The winter of 1946/7 was the harshest Britain had known for three centuries. The grimy London fog was so dense that one of the guests at the Powells’ Christmas party took fifty minutes to come by taxi from a house seven minutes’ walk away. Snow lay thick on the ground until the middle of March. The gas pressure at Chester Gate fell so low as to be virtually useless, and shortage of coal shut down the power stations causing frequent electricity cuts. Tony explained to his continental readers in Luxemburg that cold weather had never been taken seriously in England where almost nobody had central heating, still less double glazing, and water pipes traditionally ran up the outside of house walls so that they froze and burst in sub-zero temperatures. The Powells’ pipes were no exception. Buckets of water had to be fetched from the pub opposite, and the Glenconners up the road provided hot baths. Tony spent hours every morning laying, lighting and tending coal fires. Tristram caught chickenpox, followed by German measles. Violet caught them from him and was seriously ill, having already been prostrated for two weeks with flu. The cleaner went down with flu too. Malcolm sent a ham from America for Christmas, sending another when Tony ate his way through the first for supper night after night.

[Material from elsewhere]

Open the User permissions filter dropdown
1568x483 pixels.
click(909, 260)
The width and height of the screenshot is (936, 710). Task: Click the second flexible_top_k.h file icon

Orwell was back in London that winter, looking more haggard than ever as tuberculosis tightened its grip. Animal Farm had made no great impression as yet on the general public, still inclined to accept at face value the official view of Stalin as Britain’s friendly, helpful Uncle Joe. Tony watched grimly as the USSR systematically extinguished any hope still entertained by exiled East European governments of the democratic freedom guaranteed by the Allies. Appalled by Poland’s rigged general election in January 1947, he confidently predicted in the Luxemburger Wort that the British government would never recognize the fraudulent new communist regime. When he was proved wrong, he let rip in the New English Review against the terror tactics employed by Poland’s rulers, ‘a gang of Russian-nominated and controlled politicians backed by their murderous secret police’. He thought of old friends like Josef Kalla, and his colleague Miroslav who had been among the most active anti-communists in the Czech embassy (‘poor old Miroslav . . . probably hanging by his thumbs at the moment’). Tony understood better than most the political passion behind the furious imaginative energy of Animal Farm, and he knew what courage it had taken to write. It made ‘a permanent dent in the whole Marxist structure,’ he wrote looking back thirty years later: ‘especially courageous on the part of a writer, himself of the Left, laying his professional reputation open to smear and boycott, which those he so devastatingly exposed hastened to set about’.
Tony was the only other novelist George knew well and they talked about books, their own and other people’s, continuing the conversation by post when he left again for Jura in spring.